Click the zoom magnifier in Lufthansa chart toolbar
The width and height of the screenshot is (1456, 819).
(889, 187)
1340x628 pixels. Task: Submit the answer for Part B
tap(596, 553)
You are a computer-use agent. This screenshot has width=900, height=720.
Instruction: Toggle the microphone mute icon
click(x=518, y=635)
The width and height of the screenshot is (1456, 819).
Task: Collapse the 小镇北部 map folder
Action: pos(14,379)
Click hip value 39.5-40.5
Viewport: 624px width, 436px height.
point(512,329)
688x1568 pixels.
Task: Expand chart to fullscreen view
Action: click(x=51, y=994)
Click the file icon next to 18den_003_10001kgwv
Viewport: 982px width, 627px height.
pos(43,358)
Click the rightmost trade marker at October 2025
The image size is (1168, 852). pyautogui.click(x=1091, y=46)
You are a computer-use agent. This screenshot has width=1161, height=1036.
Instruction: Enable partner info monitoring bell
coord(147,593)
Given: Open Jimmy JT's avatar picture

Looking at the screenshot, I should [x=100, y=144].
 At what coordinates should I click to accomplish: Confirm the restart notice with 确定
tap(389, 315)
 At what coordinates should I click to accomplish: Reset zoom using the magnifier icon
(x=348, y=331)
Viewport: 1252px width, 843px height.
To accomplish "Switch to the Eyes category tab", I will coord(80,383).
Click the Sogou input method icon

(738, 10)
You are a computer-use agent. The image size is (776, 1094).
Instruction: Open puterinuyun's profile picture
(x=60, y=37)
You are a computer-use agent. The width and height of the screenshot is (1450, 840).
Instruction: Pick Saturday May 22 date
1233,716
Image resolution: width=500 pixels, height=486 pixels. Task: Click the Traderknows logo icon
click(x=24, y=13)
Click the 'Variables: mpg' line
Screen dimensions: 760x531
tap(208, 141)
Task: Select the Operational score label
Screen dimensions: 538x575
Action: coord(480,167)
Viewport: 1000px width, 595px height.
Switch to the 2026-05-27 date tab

◆ **WHAT THE EXERCISE ASKS**
Output all of the data again. Match it exactly.

◆ **RESULT OF THE TASK**
Click the zoom magnifier in Lufthansa chart toolbar
The width and height of the screenshot is (1456, 819).
(889, 187)
1340x628 pixels. Task: Submit the answer for Part B
tap(596, 553)
You are a computer-use agent. This screenshot has width=900, height=720.
Instruction: Toggle the microphone mute icon
click(x=518, y=635)
The width and height of the screenshot is (1456, 819).
Task: Collapse the 小镇北部 map folder
Action: pos(14,379)
Click hip value 39.5-40.5
Viewport: 624px width, 436px height.
point(512,329)
688x1568 pixels.
Task: Expand chart to fullscreen view
Action: click(x=51, y=994)
Click the file icon next to 18den_003_10001kgwv
Viewport: 982px width, 627px height.
pos(43,358)
Click the rightmost trade marker at October 2025
The image size is (1168, 852). pyautogui.click(x=1091, y=46)
You are a computer-use agent. This screenshot has width=1161, height=1036.
Instruction: Enable partner info monitoring bell
coord(147,593)
Given: Open Jimmy JT's avatar picture

Looking at the screenshot, I should [x=100, y=144].
 At what coordinates should I click to accomplish: Confirm the restart notice with 确定
tap(389, 315)
 At what coordinates should I click to accomplish: Reset zoom using the magnifier icon
(x=348, y=331)
Viewport: 1252px width, 843px height.
To accomplish "Switch to the Eyes category tab", I will coord(80,383).
Click the Sogou input method icon

(738, 10)
You are a computer-use agent. The image size is (776, 1094).
Instruction: Open puterinuyun's profile picture
(x=60, y=37)
You are a computer-use agent. The width and height of the screenshot is (1450, 840).
Instruction: Pick Saturday May 22 date
1233,716
Image resolution: width=500 pixels, height=486 pixels. Task: Click the Traderknows logo icon
click(x=24, y=13)
Click the 'Variables: mpg' line
Screen dimensions: 760x531
tap(208, 141)
Task: Select the Operational score label
Screen dimensions: 538x575
Action: coord(480,167)
Viewport: 1000px width, 595px height.
Switch to the 2026-05-27 date tab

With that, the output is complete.